El propietario del restaurante El Ventorro en Valencia ha entregado a la jueza de Catarroja, que investiga la gestión de la dana, la factura, dos fotografías y el plano del reservado donde tuvieron una comida el ‘president’ en funciones de la Generalitat, Carlos Mazón, y la periodista Maribel Vilaplana, durante el día de las riadas que ocasionaron 229 víctimas mortales en la provincia.
El reservado es una habitación con dos amplios ventanales que van del techo al suelo con cortinas, una mesa ovalada central rodeada por varias sillas, un sillón y un mueble auxiliar. Según la periodista, solo el dueño del restaurante entró al reservado durante la comida del 29 de octubre.
En respuesta a una solicitud de la jueza para conocer las dimensiones del reservado, el propietario proporcionó un plano detallando cada lado de la estancia. Además, presentó la factura de la comida, emitida a nombre del PP, que asciende a 165 euros por dos menús concertados para la mesa número 106.

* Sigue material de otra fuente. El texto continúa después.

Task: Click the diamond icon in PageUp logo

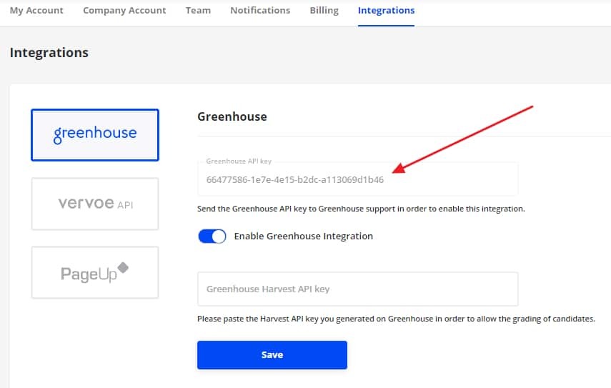Action: (123, 267)
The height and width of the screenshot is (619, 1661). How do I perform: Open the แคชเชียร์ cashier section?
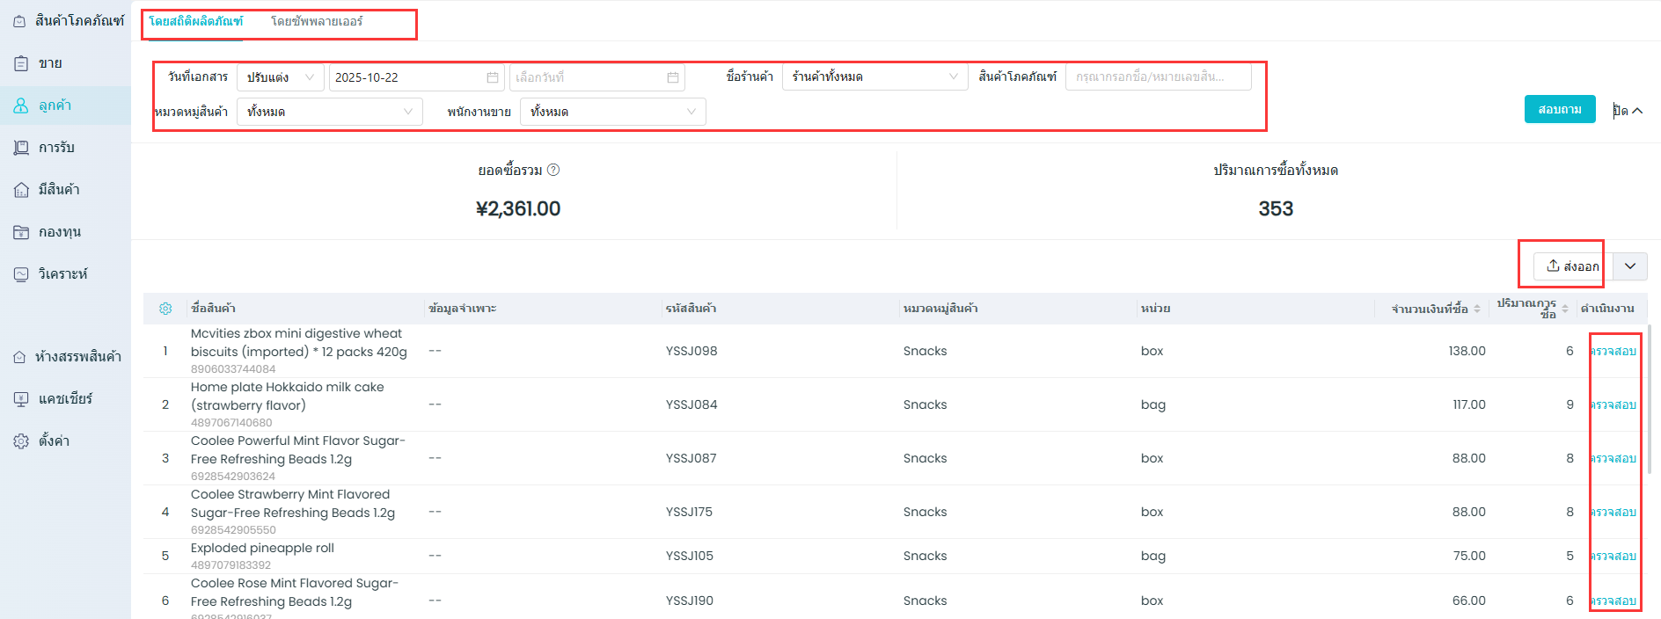point(65,399)
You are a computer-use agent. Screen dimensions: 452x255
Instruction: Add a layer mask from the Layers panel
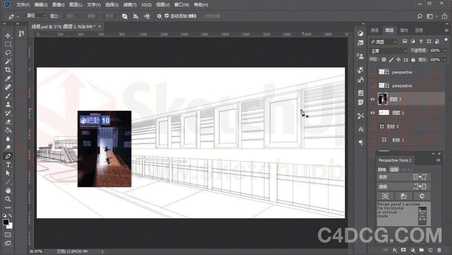coord(403,250)
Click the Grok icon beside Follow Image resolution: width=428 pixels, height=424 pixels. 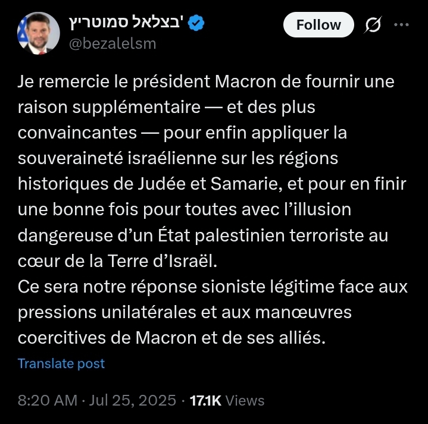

La jueza de Catarroja solicitó esta documentación el lunes anterior, tras la declaración del propietario como testigo el 21 de noviembre, a petición de varios abogados. La demanda se basa en un auto del 16 de octubre de 2025 de la Audiencia Provincial de Valencia, que ordenó la toma de declaración de la periodista, indicando la “pertinencia” de las diligencias para aclarar el proceso de deliberación y decisión durante la reunión del Cecopi la tarde del 29 de octubre de 2024.
El auto resalta que el ‘president’ tiene la máxima autoridad en la Generalitat y puede impartir instrucciones a los miembros del Consell. Se consideró pertinente la declaración de la periodista ante la posibilidad de que escuchara al ‘president’ comunicarse con la entonces consellera de Justicia e Interior, Salomé Pradas, también investigada en el caso.
La jueza admitió la petición de fotos del reservado para evaluar si era posible que las personas presentes escucharan conversaciones de Mazón en torno a la emergencia de la dana. Dado que las fotografías no permiten determinar el tamaño exacto de la sala, solicitó las medidas de “ancho y largo”. En cuanto a la factura y la comanda, estas acreditarían de manera objetiva el hecho y la duración estimada de la comida, sin depender de declaraciones.
La prolongación de la comida y la salida conjunta a la vía pública han derivado en las declaraciones de la periodista, del dueño y de los escoltas implicados en el caso.
La periodista, que compareció el 3 de noviembre, explicó que, a partir de las 17.15 horas, el jefe del Consell comenzó a recibir múltiples llamadas, aunque no especificó con quién habló. Cuando llamaba, se levantaba y alejaba, regresando a la mesa sin hacer comentarios. Afirmó que Mazón, en su asiento, también respondía mensajes escritos y estaba constantemente con el móvil, sobre todo, “whatsappeando”.
El dueño de El Ventorro declaró que no escuchó las llamadas de Mazón y que este abandonó el local junto a Vilaplana entre las 18.30 y las 19 horas, cuando no había más clientes.